“Soy gordo y la aplasté sin querer”: la insólita excusa de un hombre acusado de matar a su pareja durante un encuentro sexual
Un hombre acusado de matar a su pareja durante un encuentro sexual en Caleta Olivia dijo que la aplastó por su peso. La autopsia reveló nueve costillas fracturadas y lesiones incompatibles con un accidente.
Un hombre de 34 años quedó detenido en Caleta Olivia, Santa Cruz, acusado de asesinar a su pareja, Ada Barrozo Quilo, de 44 años, durante un encuentro sexual. La autopsia reveló que la mujer tenía nueve costillas fracturadas, ambos pulmones perforados y edemas internos, lesiones incompatibles con la versión del sospechoso, quien aseguró que la muerte fue accidental.
Sergio Navarro declaró ante la Justicia que mantenían relaciones sexuales cuando la situación se salió de control. En su primer testimonio, dijo que intentó reanimarla con maniobras de RCP, pero luego cambió su versión y afirmó que la muerte fue producto de haberla “aplastado” sin intención. “Soy gordo y la aplasté sin querer”, llegó a decir.
Las lesiones y las contradicciones
El hecho ocurrió la madrugada del 11 de marzo de 2026 en una vivienda de la calle Las Margaritas al 1500, en el barrio 132 Viviendas. Una pericia determinó que para provocar ese nivel de daño se requería una fuerza sostenida durante más de cinco minutos, lo que debilitó su coartada.
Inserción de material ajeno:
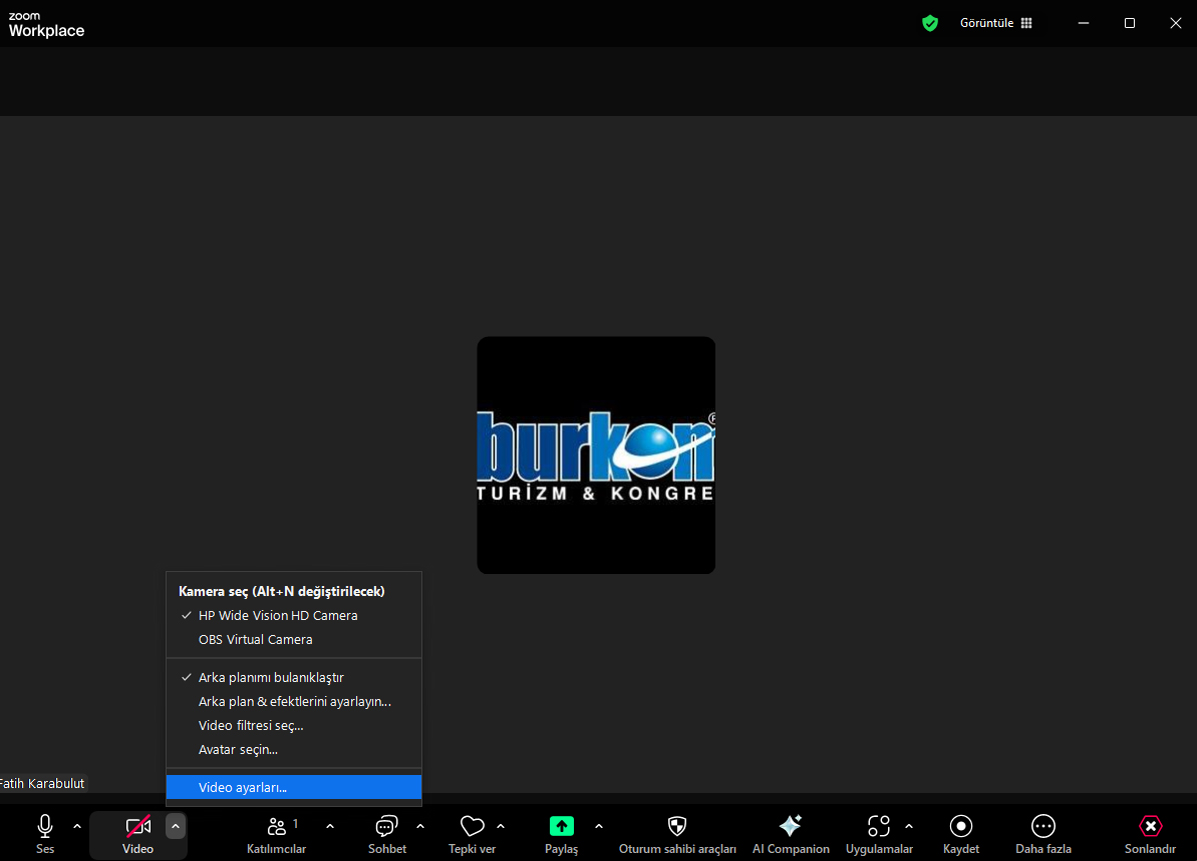Expand the arrow next to Ses
The height and width of the screenshot is (861, 1197).
coord(78,826)
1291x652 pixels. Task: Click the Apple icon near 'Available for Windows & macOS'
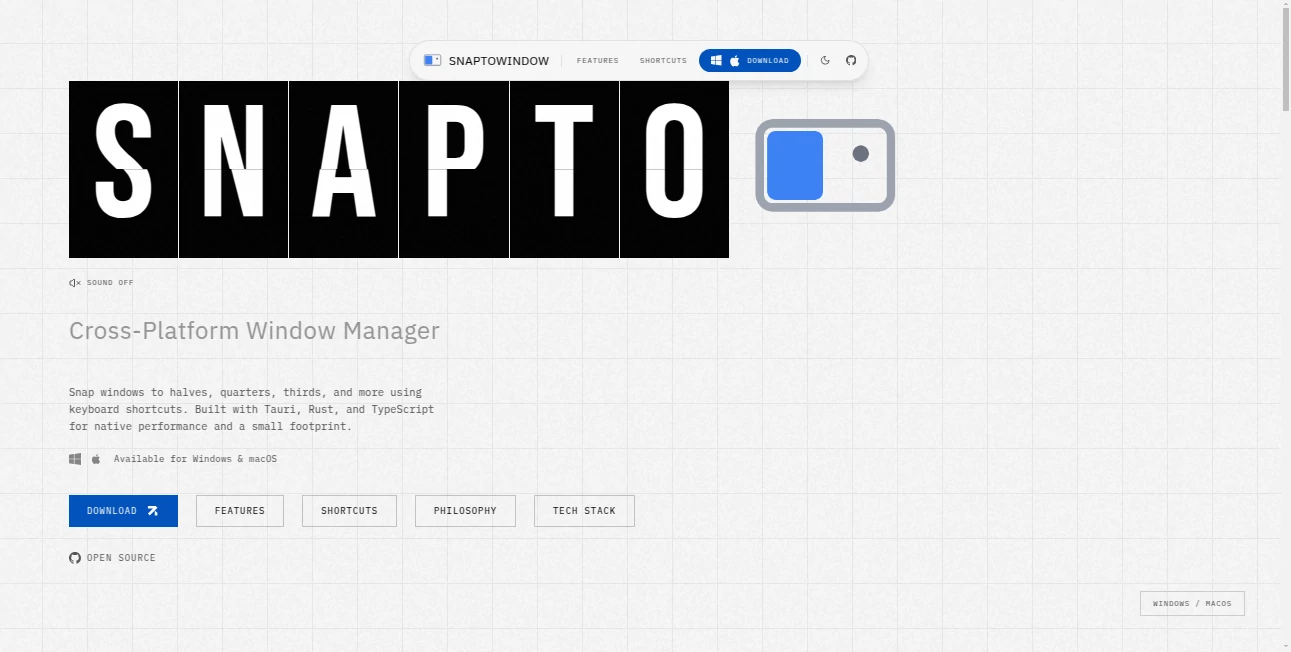[x=95, y=458]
Además, Navarro presentaba lesiones en sus manos compatibles con mordeduras, lo que refuerza la hipótesis de que Ada intentó defenderse.
La querella, representada por la abogada Pamela Pérez, sostiene que el acusado pudo haberle tapado la boca o ejercido presión que derivó en asfixia. Inicialmente, la causa fue caratulada como averiguación de causales de muerte y luego como homicidio culposo; tras nuevas pericias, se recaratuló como homicidio doloso doblemente agravado por el vínculo y por mediar violencia de género.
Antecedentes de violencia de género
La muerte de Ada expuso un contexto previo de violencia. Testimonios de amigas y compañeros de trabajo acreditaron situaciones de violencia física, psicológica y económica. “Mirá el moretón que tenés ahí, Adita”, le dijo una compañera, a lo que ella respondió: “Vos no te metas”. La querella aseguró que su rendimiento laboral había caído y que en ocasiones faltaba al trabajo porque Navarro no le permitía asistir.
La relación, de cinco años, estaba atravesada por episodios de control. Se investiga si el acusado llegó a bloquearle la salida de la habitación colocando un ropero en la puerta. “Ella le tenía miedo”, detalló la abogada. Además, la escena del hecho presenta inconsistencias: Navarro, en lugar de llamar al 911, golpeó la pared para alertar a una vecina, quien fue la que dio aviso a emergencias. Cuando un testigo intentó ingresar, encontró la puerta cerrada y debió entrar por una ventana.
Exhumación y nuevas pericias
El miércoles pasado se realizó la exhumación del cuerpo de Ada para ampliar los estudios forenses. Los restos fueron trasladados a Río Gallegos, donde peritos buscarán precisar la mecánica exacta de la muerte. “Todavía no se sabe si la aplastó con una almohada”, señaló Pérez, quien agregó: “Tampoco todavía no sabemos si fueron consentidas o no las relaciones sexuales”.
Actualmente, Sergio Navarro permanece detenido en la seccional 4ª de Caleta Olivia, con la excarcelación denegada.